Your objective -> Nothing but the lines from the one with "Given: Click the" down to the one with "This screenshot has height=588, width=1568." should be returned, exactly and with both ends included, from the material below.

Exercise materials ->
────────

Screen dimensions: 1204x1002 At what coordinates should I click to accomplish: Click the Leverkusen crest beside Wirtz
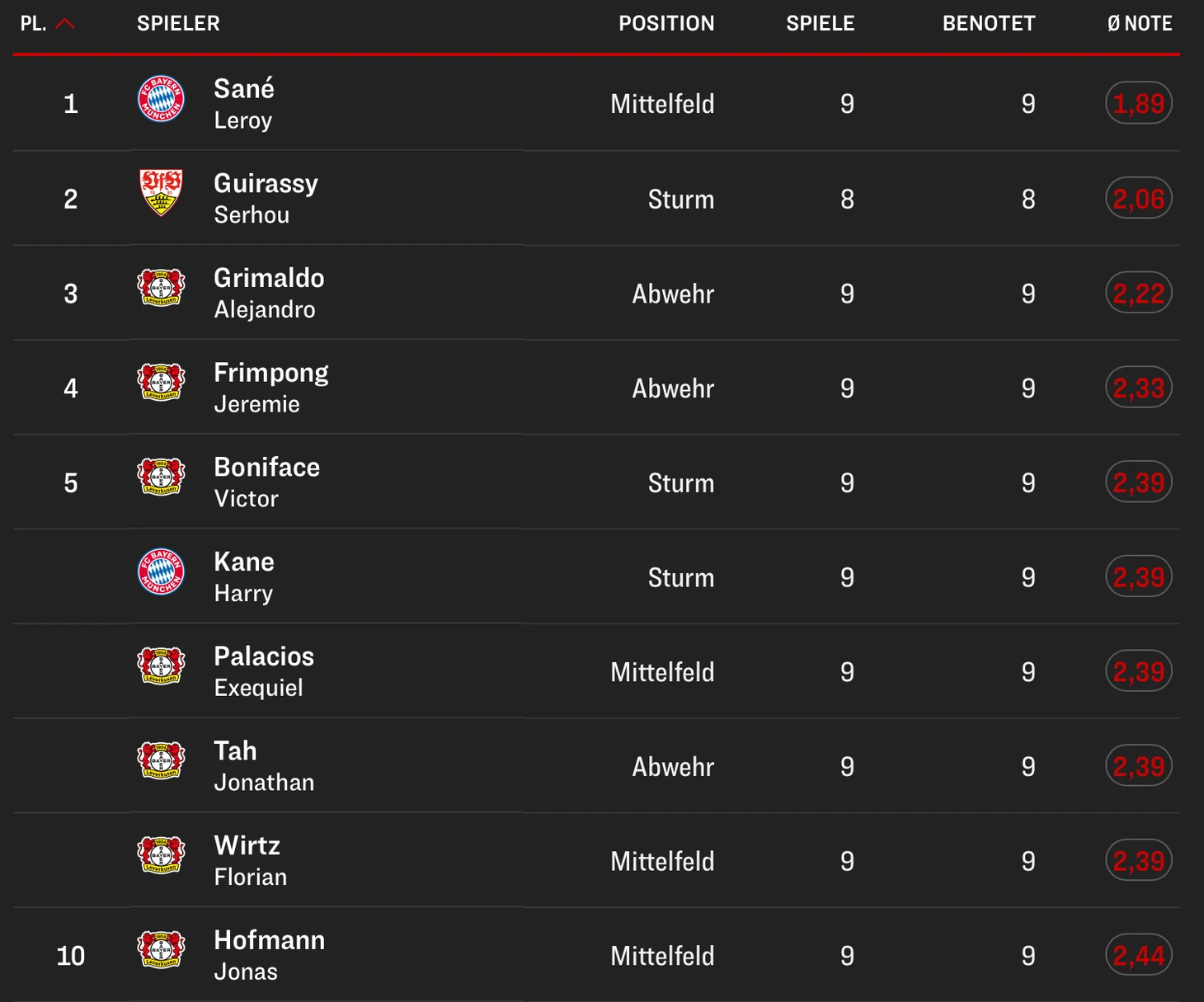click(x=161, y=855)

────────

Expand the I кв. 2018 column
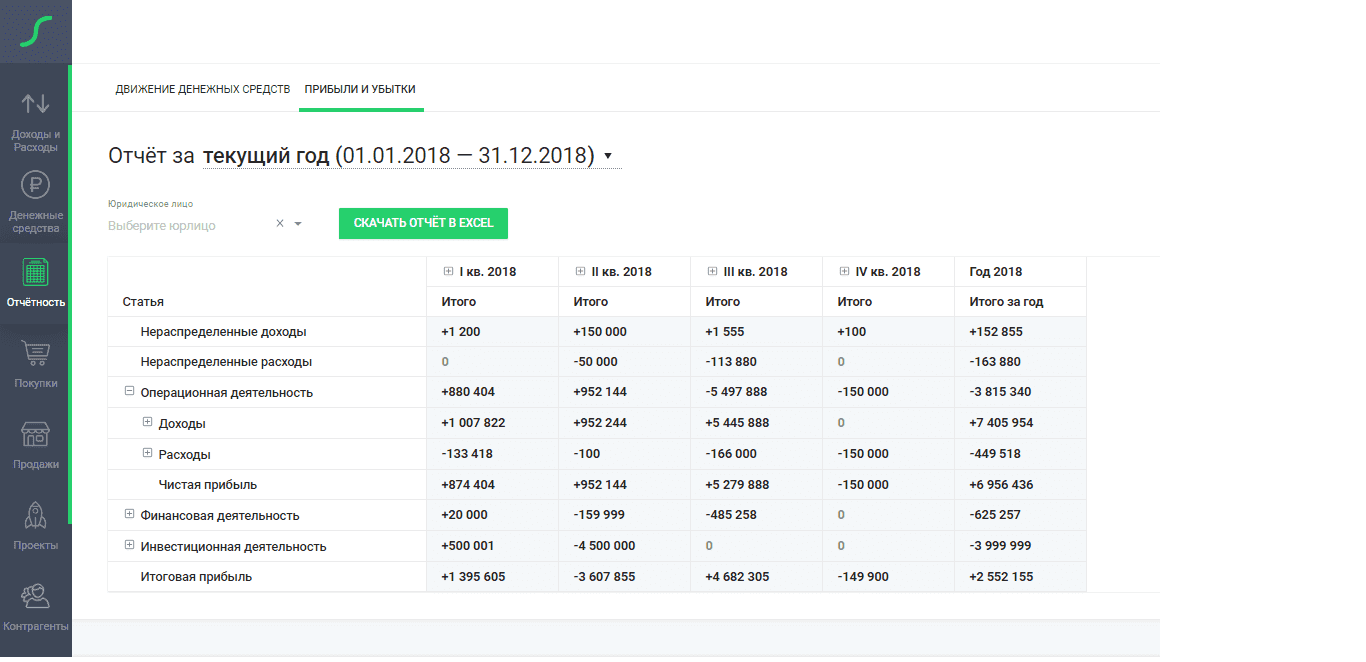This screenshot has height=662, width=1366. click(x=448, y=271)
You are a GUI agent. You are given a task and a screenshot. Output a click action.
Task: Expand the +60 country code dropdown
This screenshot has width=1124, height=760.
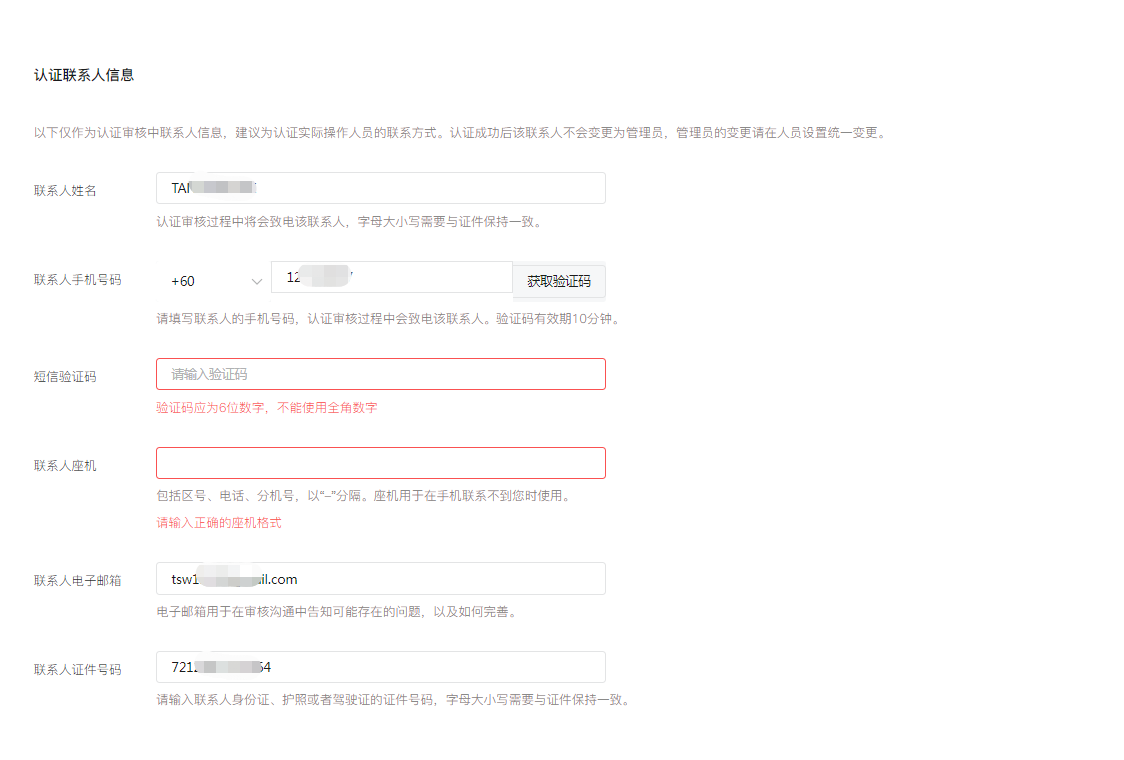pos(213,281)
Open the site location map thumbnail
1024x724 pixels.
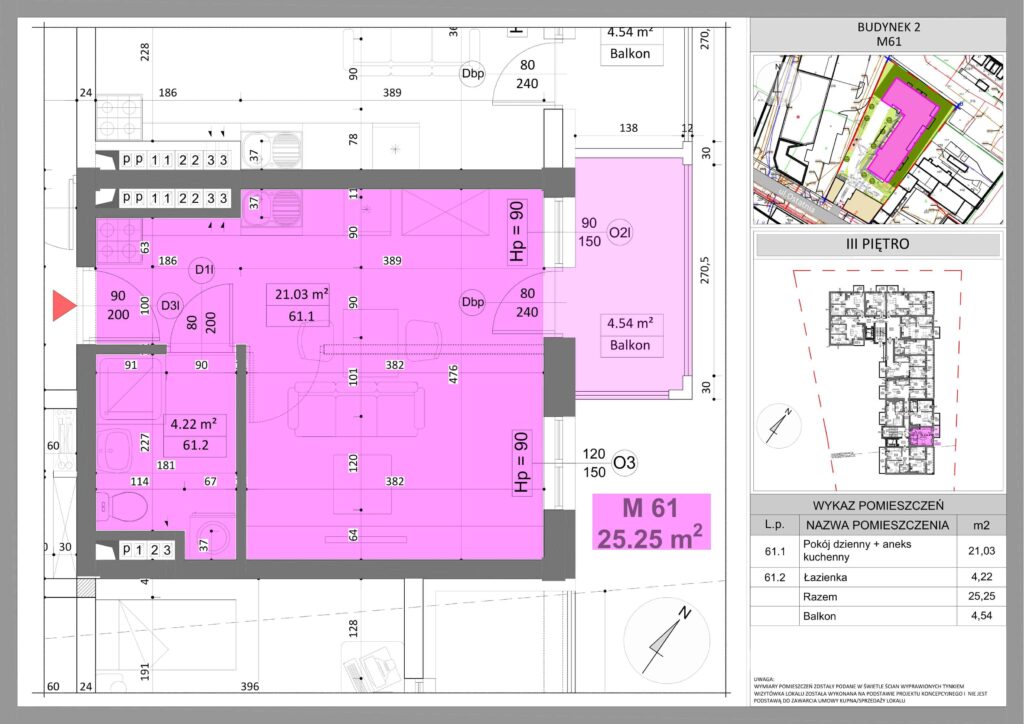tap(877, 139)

────────

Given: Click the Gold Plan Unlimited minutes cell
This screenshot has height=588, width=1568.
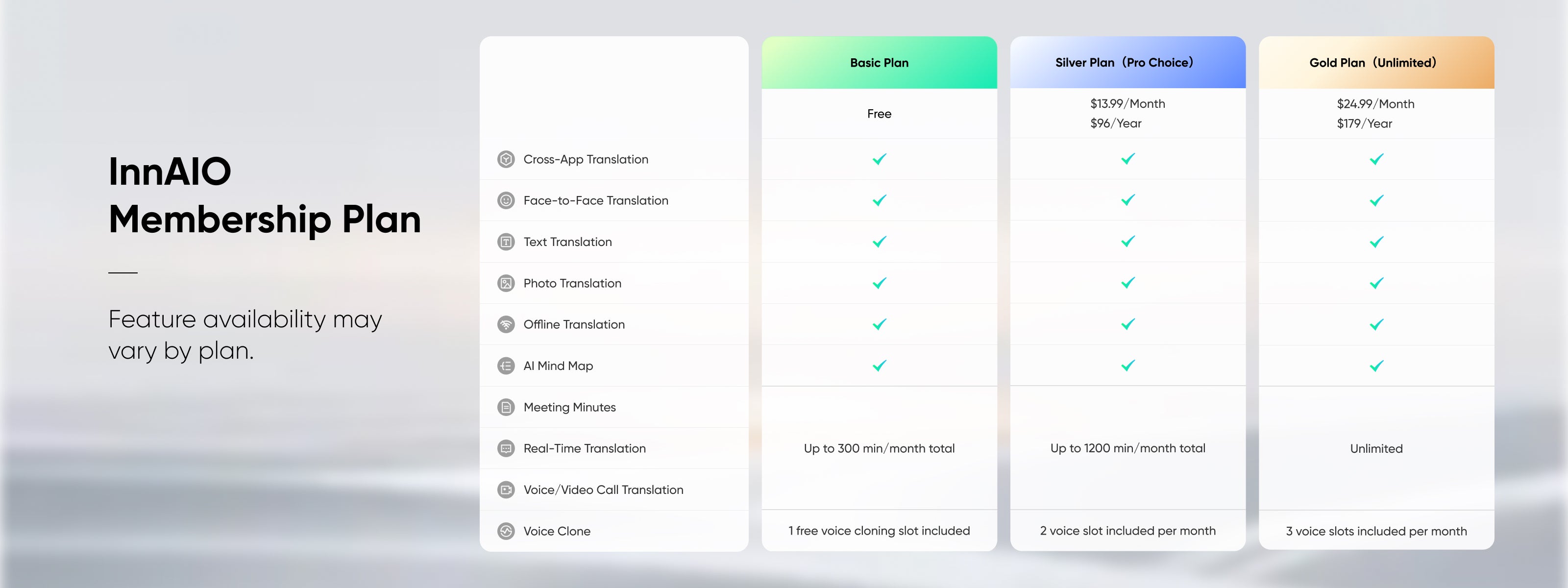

────────

Exercise result ->
Given: Click the Gold Plan Unlimited minutes cell
This screenshot has height=588, width=1568.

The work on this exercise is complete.